You will meet lots of people with amazing interests you didn’t even know existed; trying new things is a great way to learn about other people as well as yourself.

Post-graduation plans:
I wish I had a more concrete answer at this point, but I hope to combine two of the three focal points of my W&L academics: either Chinese and economics or economics and poverty. That could mean being a political risk consultant focused on East Asia, or something more entrepreneurial like Venture for America.

Favorite W&L memory:
I’ve summited McAfee’s Knob twice for the sunrise as an App Adventure trip leader, and both times it’s been awe-inspiring. Sharing that with new students is always special, and it serves as a deep breath before jumping back into a year of classes.

Favorite class:
Professor Eastwood’s Neighborhoods, Culture and Poverty was a fantastic class I took my sophomore year. Part seminar, part lab, we eventually got to use census data and crime statistics to examine a topic and city of our choosing, using ArcGIS and Stata to create cool map overlays. Rarely have I felt I produced such an in-depth piece of work that I was proud to show off, and the readings were consistently thought-provoking. I have to give a nod to Professor Casey’s Economics of Tropical Seascapes during Spring Term, though. The week in Belize climbing Mayan temples, snorkeling and surveying tourists was incredible.

Favorite W&L event:
To echo fellow Johnson Scholar Harry Lustig, App Adventure holds a special place in my heart. My freshman trip sparked a passion for hiking that brought me all over the world, and the subsequent trips I led introduced me to some of my favorite people on campus.

Favorite campus landmark:
Can anything really compare to the Colonnade? The image is so iconic, especially at night with the statue lit up. It was my first impression of W&L, one of great history and beauty, and one I won’t forget.

What’s your passion?
Hiking, which is perhaps the favorite gift W&L has given me. Before arriving on campus, I’d never camped before. Now, I’ve hiked hundreds of miles, caught sunrises on mountaintops on three continents, bought all my own gear and introduced other students to the joys of walking in nature. It’s calming, simple, easy, and brought me to places that have literally left me speechless.

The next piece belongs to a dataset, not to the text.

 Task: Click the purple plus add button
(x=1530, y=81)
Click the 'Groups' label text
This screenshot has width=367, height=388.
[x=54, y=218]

What’s something people wouldn’t guess about you?
I love video games that are meant for kids, especially anything made by Nintendo. I never wanted the more adult game systems as a kid, I was content with a Gameboy and a Gamecube until the insecurities of adolescence convinced me an Xbox was cooler. Now that I’m older and far more comfortable liking what I like, I’m a proud Nintendo fan for life.

Why did you choose W&L?
Beyond the unparalleled opportunity the Johnson Scholarship afforded me, I was struck by the sheer wealth of opportunities W&L students seemed to have, on campus and off. Now that I’m nearing graduation, I truly believe we are privileged to attend an institution that gives its students so many incredible chances to study, explore and grow. There’s little else I could ask for from my four years at W&L, and every moment I take to reminisce is full of appreciation.